Another Word For It Patrick Durusau on Topic Maps and Semantic Diversity

July 14, 2011

MapReduce with MongoDB and Clojure

Filed under: Clojure,MapReduce,MongoDB — Patrick Durusau @ 4:12 pm

MapReduce with MongoDB and Clojure

From the post:

A few days ago, we decided to create a dashboard in order to better visualize some statistics of our production systems. One important function is to plot the average latency as a time-series graph, so we can see the trend over time. Since MongoDB implemented MapReduce, and we store our logs in MongoDB, MapReduce seems a natural fit for log analysis.

One issue with MongoDB’s implementation of MapReduce is that no matter what language you use, you have to pass JavaScript code as strings to MongoDB. Storing code written in another language as strings in a program is … inelegant, to say the least.

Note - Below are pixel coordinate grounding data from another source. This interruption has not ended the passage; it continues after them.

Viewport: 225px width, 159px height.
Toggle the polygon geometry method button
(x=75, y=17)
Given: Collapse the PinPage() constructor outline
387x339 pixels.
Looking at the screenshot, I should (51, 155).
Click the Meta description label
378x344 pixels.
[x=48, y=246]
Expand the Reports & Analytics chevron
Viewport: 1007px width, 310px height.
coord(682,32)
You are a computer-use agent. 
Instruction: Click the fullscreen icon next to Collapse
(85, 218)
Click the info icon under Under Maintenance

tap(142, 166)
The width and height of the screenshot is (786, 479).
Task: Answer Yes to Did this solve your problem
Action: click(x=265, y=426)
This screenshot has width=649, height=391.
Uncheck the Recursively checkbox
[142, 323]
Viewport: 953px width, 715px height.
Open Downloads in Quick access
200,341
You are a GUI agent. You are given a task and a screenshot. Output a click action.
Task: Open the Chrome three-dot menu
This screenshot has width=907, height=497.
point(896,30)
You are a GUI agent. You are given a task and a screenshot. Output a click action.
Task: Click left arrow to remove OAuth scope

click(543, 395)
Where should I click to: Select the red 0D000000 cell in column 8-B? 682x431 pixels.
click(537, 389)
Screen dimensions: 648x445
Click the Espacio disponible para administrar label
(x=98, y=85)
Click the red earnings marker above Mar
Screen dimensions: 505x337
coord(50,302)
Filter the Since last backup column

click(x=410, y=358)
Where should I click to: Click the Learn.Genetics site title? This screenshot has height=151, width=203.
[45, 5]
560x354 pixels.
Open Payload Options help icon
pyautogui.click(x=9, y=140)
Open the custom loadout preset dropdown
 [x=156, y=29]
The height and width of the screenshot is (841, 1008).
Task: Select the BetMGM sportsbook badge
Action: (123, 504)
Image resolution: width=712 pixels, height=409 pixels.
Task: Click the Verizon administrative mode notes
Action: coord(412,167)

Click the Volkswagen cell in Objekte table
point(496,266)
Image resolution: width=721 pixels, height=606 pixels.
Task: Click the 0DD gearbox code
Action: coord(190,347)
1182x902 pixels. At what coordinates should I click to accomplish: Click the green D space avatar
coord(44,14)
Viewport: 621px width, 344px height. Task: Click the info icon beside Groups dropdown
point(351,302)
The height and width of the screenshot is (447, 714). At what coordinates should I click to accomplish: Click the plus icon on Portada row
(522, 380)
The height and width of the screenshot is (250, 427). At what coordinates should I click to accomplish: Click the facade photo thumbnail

Fortunately, Clojure being a homoiconic language, it is relatively easy to transform Clojure forms into code snippets of other languages using Clojure itself in the same program. In other words, it is possible to embed JavaScript programs in a Clojure program without actually seeing any JavaScript syntax. There are already a number of libraries, with different level of maturity, that allow you to transform Clojure forms to JavaScript. I haven’t done an extensive survey, but ClojureJS is good enough for our purpose.

Emphasis on homoiconic nature of Clojure.